# AIM OF THE EXERCISE
Print every record exactly, but leave out the pictures.

# AVAILABLE DATA
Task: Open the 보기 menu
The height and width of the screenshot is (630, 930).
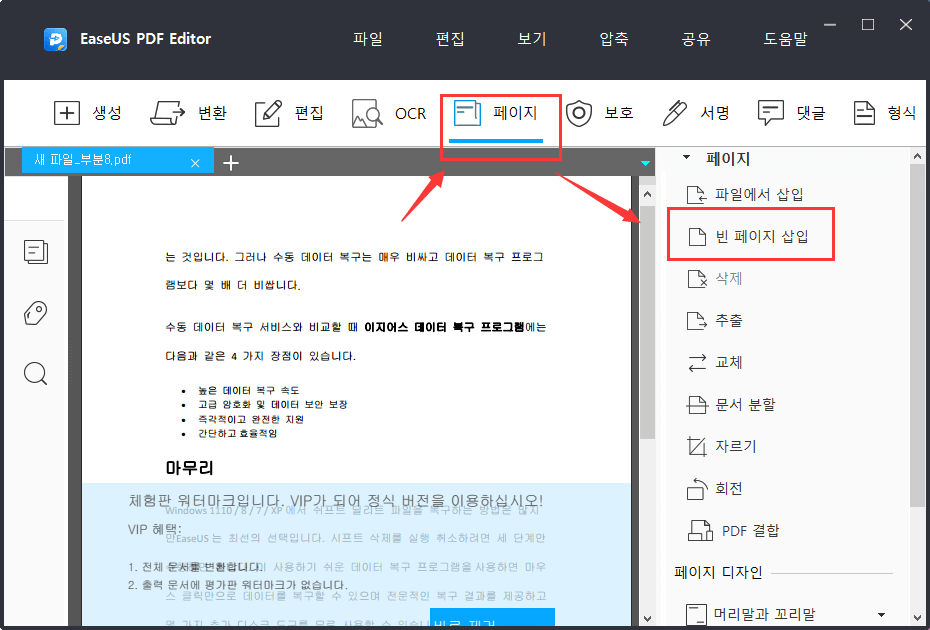Action: click(531, 38)
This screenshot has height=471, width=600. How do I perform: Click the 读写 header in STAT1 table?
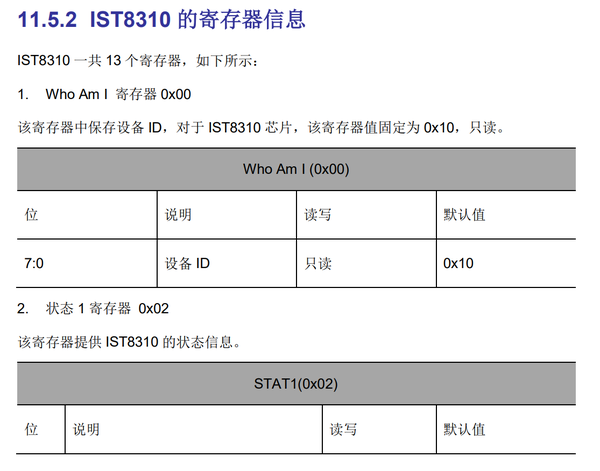pos(345,430)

# SOLUTION TO THIS EXERCISE
Task: Open the 보기 menu
The height and width of the screenshot is (630, 930).
Action: click(531, 38)
This screenshot has height=471, width=600. How do I perform: Click the 读写 header in STAT1 table?
pos(345,430)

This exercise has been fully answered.